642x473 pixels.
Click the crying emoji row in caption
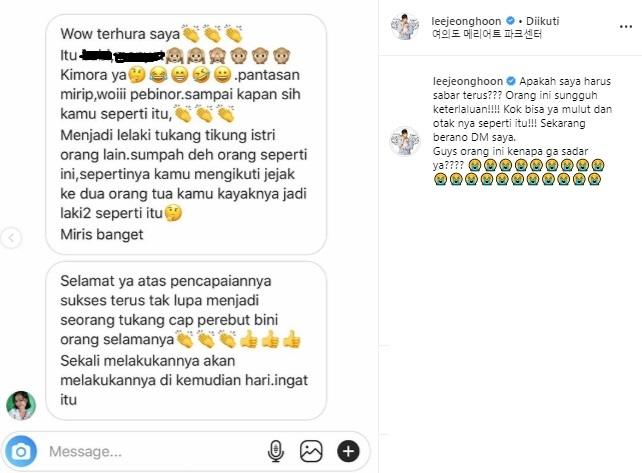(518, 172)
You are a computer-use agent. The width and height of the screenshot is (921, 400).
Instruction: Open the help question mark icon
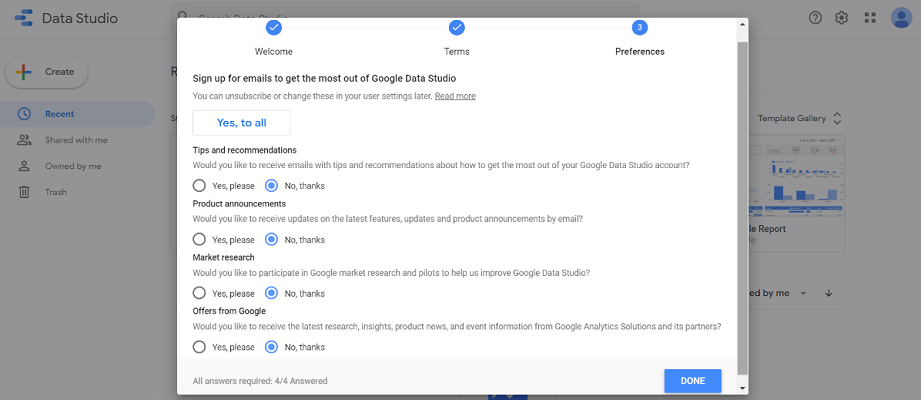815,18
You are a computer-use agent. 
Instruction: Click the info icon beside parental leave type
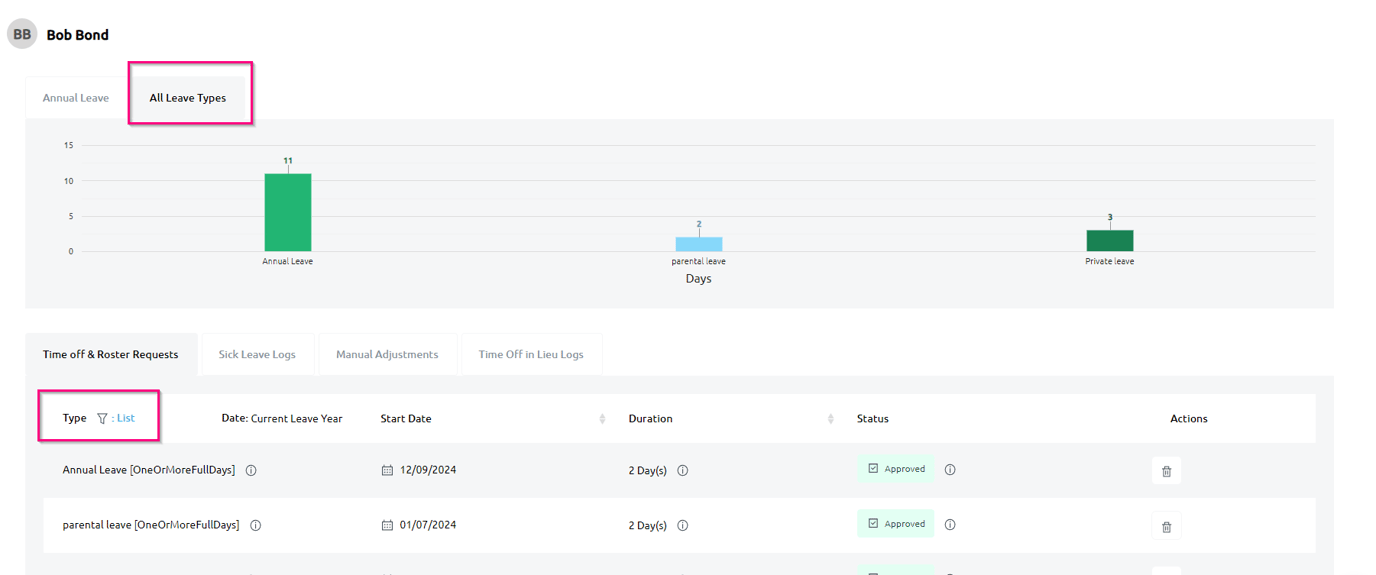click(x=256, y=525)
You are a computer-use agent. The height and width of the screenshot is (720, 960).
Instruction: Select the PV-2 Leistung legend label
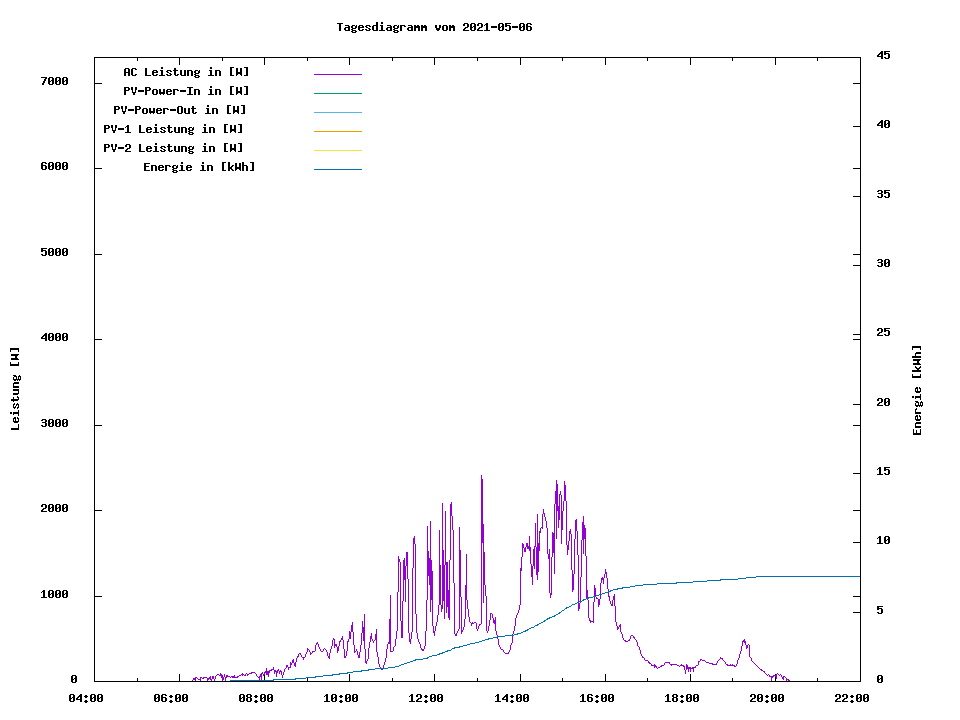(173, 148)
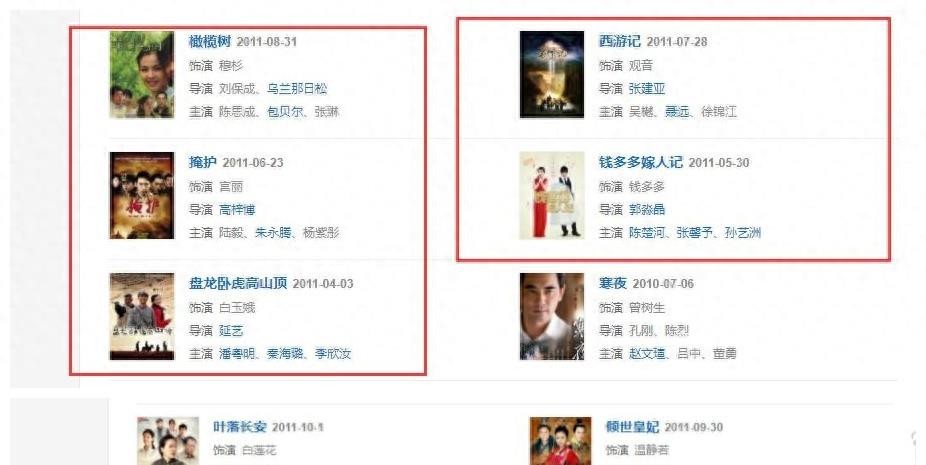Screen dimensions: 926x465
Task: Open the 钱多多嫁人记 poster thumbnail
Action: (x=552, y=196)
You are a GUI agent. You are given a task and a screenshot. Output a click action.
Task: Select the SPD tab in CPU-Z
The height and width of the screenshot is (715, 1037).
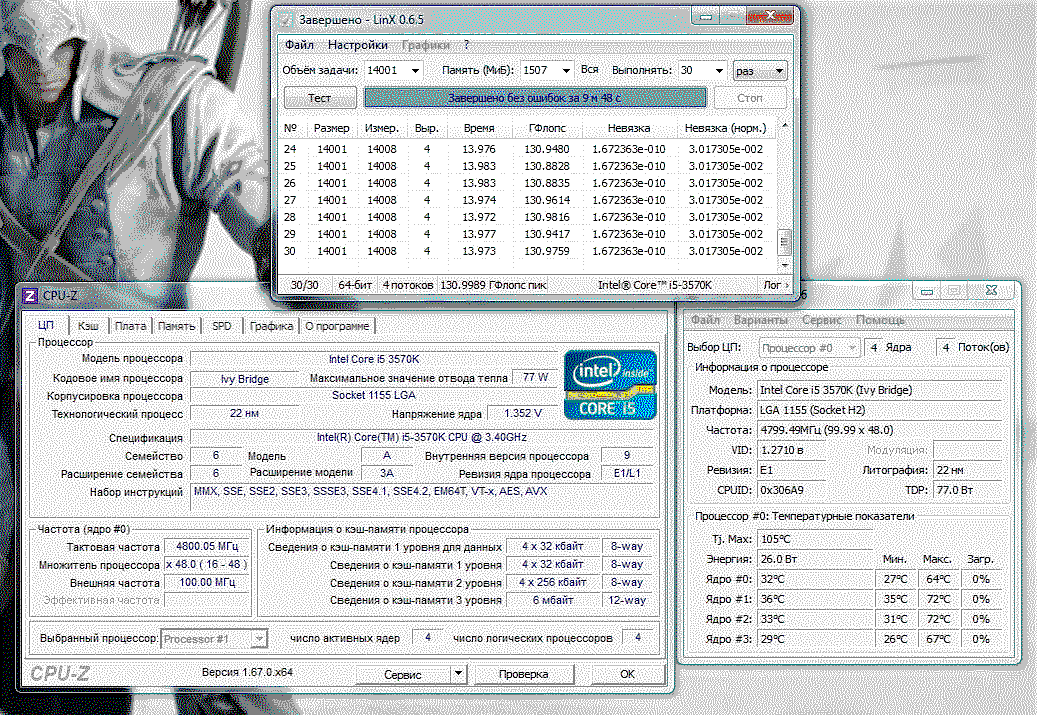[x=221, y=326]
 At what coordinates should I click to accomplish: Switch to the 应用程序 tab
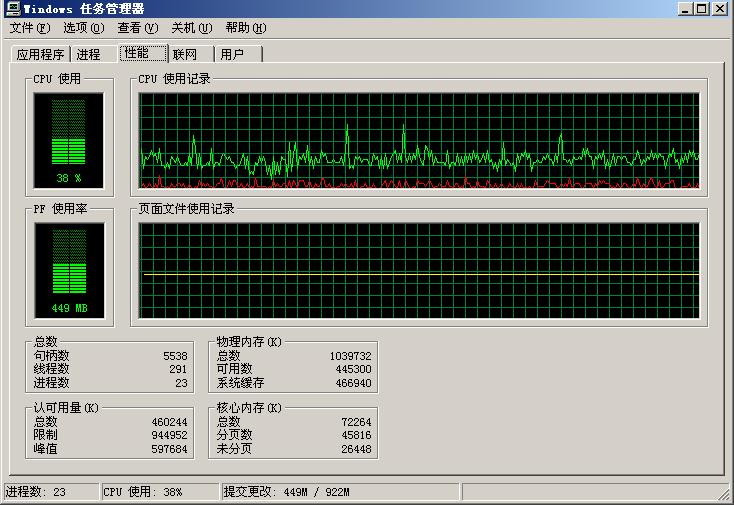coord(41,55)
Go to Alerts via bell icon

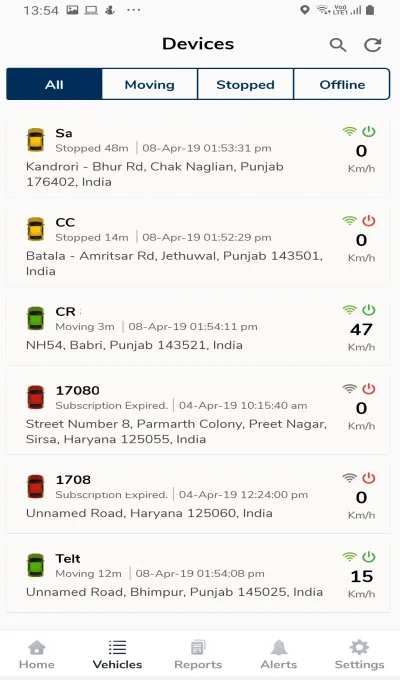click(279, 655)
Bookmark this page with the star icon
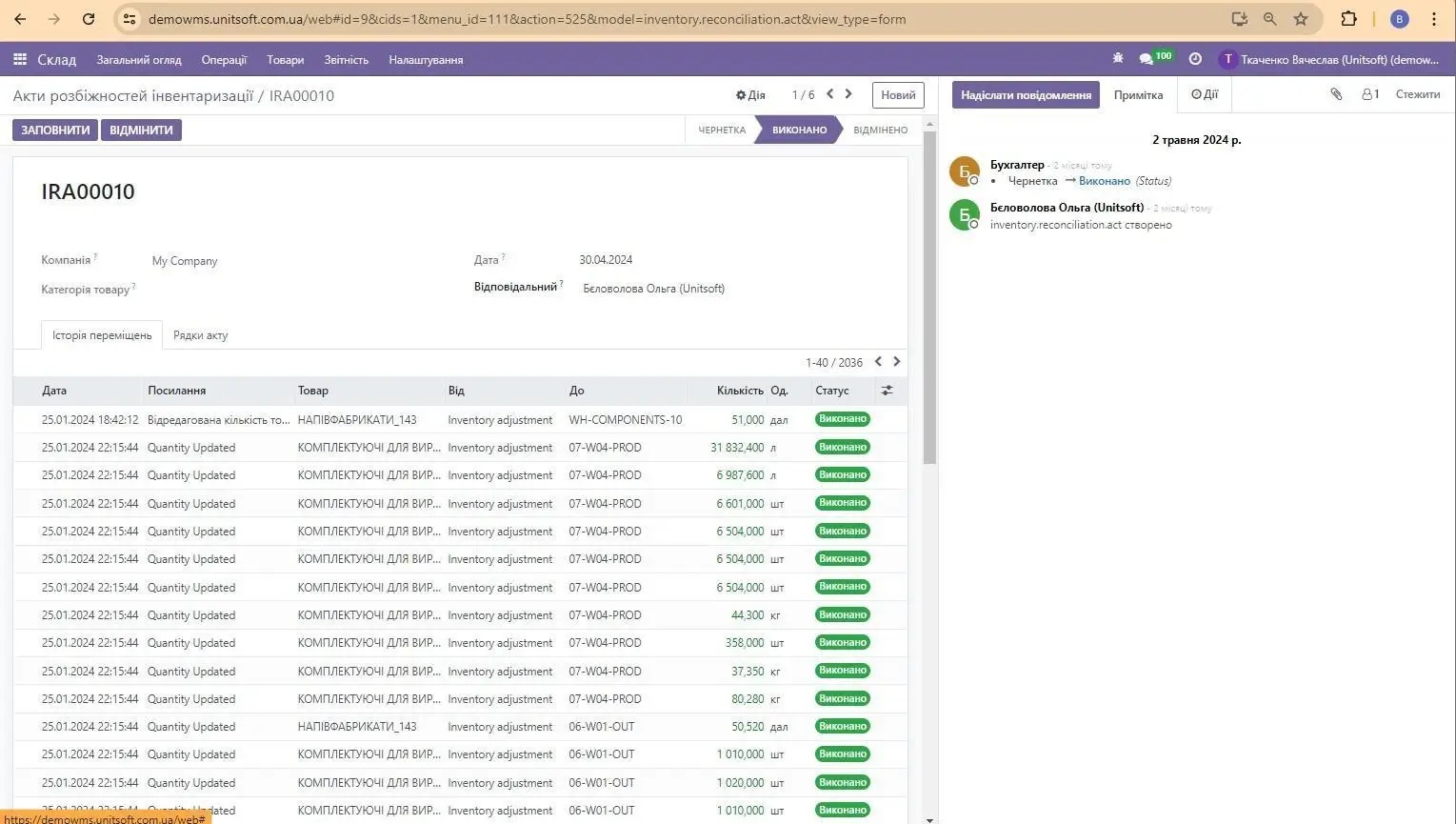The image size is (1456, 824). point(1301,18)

----

_Stated goal_. Rewrite the lines above, replacing every "icon" with "symbol" and leaving all other text unchanged, and omit the pictures from your answer.

_Result of this exercise_.
642x473 pixels.
Click the crying emoji row in caption
(518, 172)
You are a computer-use agent. The width and height of the screenshot is (921, 400).
Instruction: Open the help question mark symbol
815,18
You are a computer-use agent. 
Instruction: Click the info symbol beside parental leave type
click(x=256, y=525)
You are a computer-use agent. The height and width of the screenshot is (720, 960).
Instruction: Select the PV-2 Leistung legend label
(173, 148)
Screen dimensions: 926x465
Task: Open the 钱多多嫁人记 poster thumbnail
Action: (x=552, y=196)
You are a GUI agent. You are given a task and a screenshot. Output a click action.
Task: Select the SPD tab in CPU-Z
The height and width of the screenshot is (715, 1037).
[x=221, y=326]
 At what coordinates should I click to accomplish: Switch to the 应用程序 tab
coord(41,55)
Go to Alerts via bell symbol

click(279, 655)
Bookmark this page with the star symbol
The image size is (1456, 824). point(1301,18)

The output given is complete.